Portugal Rebelde - Como é que nasceu a idéia de fazer este disco?
Claud - Este disco nasce da vontade de começar a cantar as minhas coisas, as minhas escolhas, depois de tanto tempo a cantar só os "outros". Achei que tinha chegado a altura de começar o meu próprio trabalho, e assim segui em frente...
P.R. - Diz que "CONtradições" é mais que um disco, é um passaporte para cantar e uma alegria para quem o ouve. Quer explicar melhor estas "idéias"?
Claud - Quando digo que "CONtradições" é mais que um disco, quero dizer que ele não nasce só da vontade de ter um disco gravado e sim a possibilidade que ele traz de ser tocado ao vivo, com tudo de bom que isso tem e que ao mesmo tempo traga alegrias a quem o ouve. Um disco para mim é um passaporte para a realização de várias coisas, desde todo o processo de criação, gravação, até ao espectáculo.
P.R. - A que se ficou a dever a escolha dos autores que compõem este disco?
Claud - Num primeiro disco como é o caso, acabou por ser uma escolha de autores, compositores com quem me identifico, quer ao nível musical, quer ao nível da mensagem e que considerei importante fazerem parte de um trabalho com as características deste.
P.R. - No alinhamento de "CONtradições" encontramos para além de Paulo Cavaco e Paulo de Carvalho, Agostinho da Silva, Ary dos Santos e Zeca Afonso. Há razões especiais para a inclusão destes autores no disco?
Claud - O Paulo Cavaco e o Paulo de Carvalho produziram o disco e são também autores e compositores de vários temas. Nos outros três casos em particular e começando por Agostinho da Silva, foi uma escolha de quem compôs a musica, o Paulo de Carvalho que tem uma grande admiração por ele e que eu também partilho, com aquele seu jeito especial de dizer as coisas e de ver o mundo. O Ary dos Santos e o José Afonso foi uma escolha minha pela riqueza do seu trabalho e por desde sempre os ter cantado.
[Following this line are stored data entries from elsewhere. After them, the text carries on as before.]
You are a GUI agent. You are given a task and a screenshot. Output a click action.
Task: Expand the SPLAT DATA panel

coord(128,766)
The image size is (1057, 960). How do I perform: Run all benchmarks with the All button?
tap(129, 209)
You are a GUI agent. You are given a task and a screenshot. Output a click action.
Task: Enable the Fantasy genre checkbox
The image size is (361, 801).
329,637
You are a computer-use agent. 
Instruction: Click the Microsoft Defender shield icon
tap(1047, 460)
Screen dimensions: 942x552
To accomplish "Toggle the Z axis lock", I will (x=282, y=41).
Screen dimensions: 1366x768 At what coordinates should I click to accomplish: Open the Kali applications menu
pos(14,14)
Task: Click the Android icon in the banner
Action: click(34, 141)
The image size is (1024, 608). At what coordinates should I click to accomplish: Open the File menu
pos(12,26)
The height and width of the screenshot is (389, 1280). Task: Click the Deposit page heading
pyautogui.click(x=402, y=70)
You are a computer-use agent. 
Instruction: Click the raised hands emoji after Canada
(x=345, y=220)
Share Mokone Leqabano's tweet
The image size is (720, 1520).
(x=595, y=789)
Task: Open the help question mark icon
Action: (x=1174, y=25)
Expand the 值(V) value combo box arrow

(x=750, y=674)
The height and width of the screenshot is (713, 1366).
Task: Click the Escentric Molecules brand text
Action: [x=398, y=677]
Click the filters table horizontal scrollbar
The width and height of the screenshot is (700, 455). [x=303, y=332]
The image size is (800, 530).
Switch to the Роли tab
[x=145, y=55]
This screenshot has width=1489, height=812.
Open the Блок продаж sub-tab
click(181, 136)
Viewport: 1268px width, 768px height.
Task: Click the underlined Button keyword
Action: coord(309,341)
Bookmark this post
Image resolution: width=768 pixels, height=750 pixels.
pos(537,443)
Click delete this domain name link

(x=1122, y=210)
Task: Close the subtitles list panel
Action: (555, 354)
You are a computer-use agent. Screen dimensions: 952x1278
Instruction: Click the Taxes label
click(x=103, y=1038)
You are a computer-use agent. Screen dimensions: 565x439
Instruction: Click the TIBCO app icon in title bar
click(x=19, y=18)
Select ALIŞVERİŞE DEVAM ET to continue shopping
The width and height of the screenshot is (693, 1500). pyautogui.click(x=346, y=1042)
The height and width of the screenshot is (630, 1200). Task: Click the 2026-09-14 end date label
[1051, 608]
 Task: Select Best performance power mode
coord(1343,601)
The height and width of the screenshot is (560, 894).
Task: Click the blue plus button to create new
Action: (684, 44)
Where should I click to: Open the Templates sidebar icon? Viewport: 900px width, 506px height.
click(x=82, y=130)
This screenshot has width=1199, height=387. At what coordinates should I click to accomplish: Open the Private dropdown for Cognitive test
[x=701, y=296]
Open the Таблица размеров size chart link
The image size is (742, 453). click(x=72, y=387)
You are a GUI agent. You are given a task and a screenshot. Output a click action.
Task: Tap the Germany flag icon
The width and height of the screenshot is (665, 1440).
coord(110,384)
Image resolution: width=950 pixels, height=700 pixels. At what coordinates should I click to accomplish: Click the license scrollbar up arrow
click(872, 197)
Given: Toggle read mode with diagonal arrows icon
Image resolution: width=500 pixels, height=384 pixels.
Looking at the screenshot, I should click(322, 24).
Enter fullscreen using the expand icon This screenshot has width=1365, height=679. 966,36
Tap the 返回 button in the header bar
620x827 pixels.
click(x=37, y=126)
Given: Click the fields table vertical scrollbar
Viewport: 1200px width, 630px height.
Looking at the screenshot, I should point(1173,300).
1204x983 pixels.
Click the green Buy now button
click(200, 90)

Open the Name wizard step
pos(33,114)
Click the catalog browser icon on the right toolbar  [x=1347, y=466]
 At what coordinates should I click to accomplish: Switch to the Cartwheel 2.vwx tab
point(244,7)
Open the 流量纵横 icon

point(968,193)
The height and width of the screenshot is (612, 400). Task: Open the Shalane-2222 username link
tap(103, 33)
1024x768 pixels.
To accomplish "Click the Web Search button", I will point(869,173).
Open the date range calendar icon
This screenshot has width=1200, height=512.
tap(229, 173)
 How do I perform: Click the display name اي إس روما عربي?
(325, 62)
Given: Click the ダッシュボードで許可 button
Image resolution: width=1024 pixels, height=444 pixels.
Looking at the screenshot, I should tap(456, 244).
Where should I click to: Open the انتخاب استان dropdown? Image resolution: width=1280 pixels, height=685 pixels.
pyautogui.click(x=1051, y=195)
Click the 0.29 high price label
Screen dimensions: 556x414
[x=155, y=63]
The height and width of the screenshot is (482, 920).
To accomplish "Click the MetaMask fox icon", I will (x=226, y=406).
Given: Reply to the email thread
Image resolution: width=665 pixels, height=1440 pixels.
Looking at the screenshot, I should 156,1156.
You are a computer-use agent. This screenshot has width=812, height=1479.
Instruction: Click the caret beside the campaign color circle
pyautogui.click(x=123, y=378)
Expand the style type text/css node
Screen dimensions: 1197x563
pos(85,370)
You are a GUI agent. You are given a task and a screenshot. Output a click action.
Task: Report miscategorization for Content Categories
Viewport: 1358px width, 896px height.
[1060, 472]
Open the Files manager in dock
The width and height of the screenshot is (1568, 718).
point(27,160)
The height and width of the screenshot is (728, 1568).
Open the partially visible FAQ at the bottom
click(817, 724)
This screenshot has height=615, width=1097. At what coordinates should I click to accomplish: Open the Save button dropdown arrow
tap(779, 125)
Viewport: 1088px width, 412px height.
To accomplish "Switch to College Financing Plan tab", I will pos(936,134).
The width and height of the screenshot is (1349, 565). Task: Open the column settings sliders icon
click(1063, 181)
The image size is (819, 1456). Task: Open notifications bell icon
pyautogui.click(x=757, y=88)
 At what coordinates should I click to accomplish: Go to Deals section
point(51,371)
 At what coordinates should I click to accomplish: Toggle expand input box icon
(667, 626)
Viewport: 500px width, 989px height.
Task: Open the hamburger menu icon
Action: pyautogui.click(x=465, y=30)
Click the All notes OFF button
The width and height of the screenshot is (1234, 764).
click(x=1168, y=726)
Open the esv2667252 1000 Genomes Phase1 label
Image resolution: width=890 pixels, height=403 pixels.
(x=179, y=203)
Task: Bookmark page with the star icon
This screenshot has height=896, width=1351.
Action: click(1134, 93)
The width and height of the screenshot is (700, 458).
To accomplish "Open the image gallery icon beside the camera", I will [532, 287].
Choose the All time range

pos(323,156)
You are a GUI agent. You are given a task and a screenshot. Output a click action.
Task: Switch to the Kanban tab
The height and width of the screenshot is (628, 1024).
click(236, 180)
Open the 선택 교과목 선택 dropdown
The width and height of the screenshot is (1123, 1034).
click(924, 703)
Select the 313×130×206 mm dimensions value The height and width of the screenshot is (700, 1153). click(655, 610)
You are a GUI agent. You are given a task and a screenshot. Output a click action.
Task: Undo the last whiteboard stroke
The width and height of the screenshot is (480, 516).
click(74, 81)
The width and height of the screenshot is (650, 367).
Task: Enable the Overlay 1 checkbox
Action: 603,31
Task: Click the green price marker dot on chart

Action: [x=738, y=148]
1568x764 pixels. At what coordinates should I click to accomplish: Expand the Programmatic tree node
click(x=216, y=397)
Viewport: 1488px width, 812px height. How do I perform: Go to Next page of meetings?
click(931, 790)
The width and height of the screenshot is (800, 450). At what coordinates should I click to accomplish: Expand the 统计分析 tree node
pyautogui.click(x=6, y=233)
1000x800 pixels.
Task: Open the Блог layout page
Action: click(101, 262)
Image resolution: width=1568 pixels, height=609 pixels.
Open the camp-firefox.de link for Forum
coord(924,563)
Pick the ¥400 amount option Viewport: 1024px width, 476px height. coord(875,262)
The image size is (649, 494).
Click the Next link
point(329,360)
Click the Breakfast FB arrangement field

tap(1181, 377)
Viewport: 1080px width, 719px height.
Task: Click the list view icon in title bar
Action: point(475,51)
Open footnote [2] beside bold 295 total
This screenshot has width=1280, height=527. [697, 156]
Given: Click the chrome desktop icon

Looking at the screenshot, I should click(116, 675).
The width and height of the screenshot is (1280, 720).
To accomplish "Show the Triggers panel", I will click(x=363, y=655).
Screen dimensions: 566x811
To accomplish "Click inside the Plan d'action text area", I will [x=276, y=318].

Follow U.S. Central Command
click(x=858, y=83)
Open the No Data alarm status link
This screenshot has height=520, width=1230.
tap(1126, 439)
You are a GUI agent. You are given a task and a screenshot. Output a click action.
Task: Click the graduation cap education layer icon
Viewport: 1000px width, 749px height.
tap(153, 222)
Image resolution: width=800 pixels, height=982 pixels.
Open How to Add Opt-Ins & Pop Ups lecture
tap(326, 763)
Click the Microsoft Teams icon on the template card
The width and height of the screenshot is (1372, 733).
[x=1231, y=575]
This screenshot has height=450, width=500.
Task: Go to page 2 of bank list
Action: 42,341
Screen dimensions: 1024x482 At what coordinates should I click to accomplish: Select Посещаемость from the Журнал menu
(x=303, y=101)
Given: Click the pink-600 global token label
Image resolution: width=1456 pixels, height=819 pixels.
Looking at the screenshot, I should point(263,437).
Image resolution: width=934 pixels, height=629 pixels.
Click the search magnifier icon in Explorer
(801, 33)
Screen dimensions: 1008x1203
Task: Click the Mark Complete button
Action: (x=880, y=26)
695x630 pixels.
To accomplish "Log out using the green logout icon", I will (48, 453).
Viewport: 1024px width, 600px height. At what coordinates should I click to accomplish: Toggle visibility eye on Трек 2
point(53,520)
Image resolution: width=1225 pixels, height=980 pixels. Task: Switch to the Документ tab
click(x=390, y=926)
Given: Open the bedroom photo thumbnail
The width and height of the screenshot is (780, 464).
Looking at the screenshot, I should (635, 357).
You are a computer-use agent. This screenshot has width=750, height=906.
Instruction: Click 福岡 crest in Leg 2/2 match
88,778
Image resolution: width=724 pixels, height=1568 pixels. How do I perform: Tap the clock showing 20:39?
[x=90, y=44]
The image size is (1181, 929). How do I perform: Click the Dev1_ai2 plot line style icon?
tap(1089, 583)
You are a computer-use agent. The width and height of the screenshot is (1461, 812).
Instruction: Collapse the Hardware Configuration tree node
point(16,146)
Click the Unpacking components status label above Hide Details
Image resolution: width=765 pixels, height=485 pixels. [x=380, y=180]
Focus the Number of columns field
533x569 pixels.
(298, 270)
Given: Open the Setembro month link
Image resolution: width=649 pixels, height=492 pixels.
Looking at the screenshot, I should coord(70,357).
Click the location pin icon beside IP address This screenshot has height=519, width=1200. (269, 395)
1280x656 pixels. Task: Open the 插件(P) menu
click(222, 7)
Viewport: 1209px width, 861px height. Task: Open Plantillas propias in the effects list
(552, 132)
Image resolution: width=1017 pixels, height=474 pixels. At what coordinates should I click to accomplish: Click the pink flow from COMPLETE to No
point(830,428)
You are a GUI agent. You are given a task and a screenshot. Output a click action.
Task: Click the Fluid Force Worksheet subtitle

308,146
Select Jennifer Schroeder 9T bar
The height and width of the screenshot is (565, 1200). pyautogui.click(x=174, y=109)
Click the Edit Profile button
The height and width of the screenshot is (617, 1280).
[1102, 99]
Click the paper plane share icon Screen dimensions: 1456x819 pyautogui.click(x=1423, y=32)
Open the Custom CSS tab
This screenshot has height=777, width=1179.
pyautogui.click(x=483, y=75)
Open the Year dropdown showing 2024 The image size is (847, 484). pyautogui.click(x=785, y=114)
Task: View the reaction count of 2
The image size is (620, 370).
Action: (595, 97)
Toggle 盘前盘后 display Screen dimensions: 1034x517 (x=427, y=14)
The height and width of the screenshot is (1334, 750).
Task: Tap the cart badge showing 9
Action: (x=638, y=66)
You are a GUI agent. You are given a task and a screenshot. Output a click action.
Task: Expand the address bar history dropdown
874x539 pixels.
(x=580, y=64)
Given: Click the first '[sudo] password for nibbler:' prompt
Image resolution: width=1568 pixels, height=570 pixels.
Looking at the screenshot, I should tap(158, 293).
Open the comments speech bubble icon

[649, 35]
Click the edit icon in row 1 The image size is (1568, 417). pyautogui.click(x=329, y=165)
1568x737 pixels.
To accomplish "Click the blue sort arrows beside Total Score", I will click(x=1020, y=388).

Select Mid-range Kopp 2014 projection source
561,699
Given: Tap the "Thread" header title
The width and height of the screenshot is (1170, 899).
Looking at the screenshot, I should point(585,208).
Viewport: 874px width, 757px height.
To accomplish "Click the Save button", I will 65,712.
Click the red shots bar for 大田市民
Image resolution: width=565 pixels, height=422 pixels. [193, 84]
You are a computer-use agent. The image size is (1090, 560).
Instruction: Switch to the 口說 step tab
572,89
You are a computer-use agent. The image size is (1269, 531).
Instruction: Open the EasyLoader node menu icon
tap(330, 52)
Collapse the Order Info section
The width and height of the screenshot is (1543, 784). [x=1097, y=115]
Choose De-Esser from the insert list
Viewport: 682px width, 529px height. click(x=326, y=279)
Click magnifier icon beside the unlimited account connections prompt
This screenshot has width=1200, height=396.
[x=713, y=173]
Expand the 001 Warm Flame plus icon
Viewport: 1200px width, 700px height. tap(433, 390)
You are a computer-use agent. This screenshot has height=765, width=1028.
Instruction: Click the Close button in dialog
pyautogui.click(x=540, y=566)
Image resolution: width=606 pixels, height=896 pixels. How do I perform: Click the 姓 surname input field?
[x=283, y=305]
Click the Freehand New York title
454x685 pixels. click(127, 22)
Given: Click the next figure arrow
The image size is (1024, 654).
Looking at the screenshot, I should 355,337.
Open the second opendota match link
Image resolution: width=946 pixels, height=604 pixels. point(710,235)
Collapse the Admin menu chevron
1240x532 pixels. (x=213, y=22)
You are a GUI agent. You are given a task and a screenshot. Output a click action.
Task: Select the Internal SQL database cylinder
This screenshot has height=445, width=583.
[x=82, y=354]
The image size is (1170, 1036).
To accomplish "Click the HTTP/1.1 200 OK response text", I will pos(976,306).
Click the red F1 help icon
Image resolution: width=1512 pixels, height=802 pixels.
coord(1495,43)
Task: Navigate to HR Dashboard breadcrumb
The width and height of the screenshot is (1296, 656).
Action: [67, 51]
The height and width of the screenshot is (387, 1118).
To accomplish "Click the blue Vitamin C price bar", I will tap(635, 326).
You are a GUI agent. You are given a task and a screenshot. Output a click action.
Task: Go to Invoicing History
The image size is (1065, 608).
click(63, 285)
Fiz questão que estivessem presentes com duas músicas que gosto muito, O Cacilheiro e a Canção da Paciência.
P.R. - "CONtradições" assenta nas raízes portuguesas. É este o caminho que pretende explorar nos próximos trabalhos?
Claud - Ainda é um pouco cedo para falar de um próximo trabalho, mas é certo que estará sempre assente nas raízes portuguesas. Será uma continuação desde disco, mas naturalmente com mais maturidade.
P.R. - Este disco chama-se "CONtradições". Porquê?
Claud - Vou explicar o nome do disco como já disse várias vezes, "CONtradições" pretende explicar todo o desenho musical do projecto, que no fundo passa pela CONtradição entre a música tradicional e os seus instrumentos com a música electrónica e COM tradições Portuguesas. Não sei se o nome explicou esta ideia, espero que sim...
P.R. - A Claud cantou recentemente num dos maiores festivais de Verão em Portugal, "Festival do Sudoeste". Cantar em português nestes festivais, é um acto de "Rebeldia"?
Claud - Felizmente parece que cada vez isso é menos um acto de rebeldia. Acho que estamos a entrar numa fase de maior receptividade para a música cantada na nossa língua, mérito também de bons projectos que têm vindo a aparecer. Quero ter a rebeldia suficiente para continuar a cantar o que gosto, mas não me sentir rebelde por cantar em português aqui ou em outro lugar.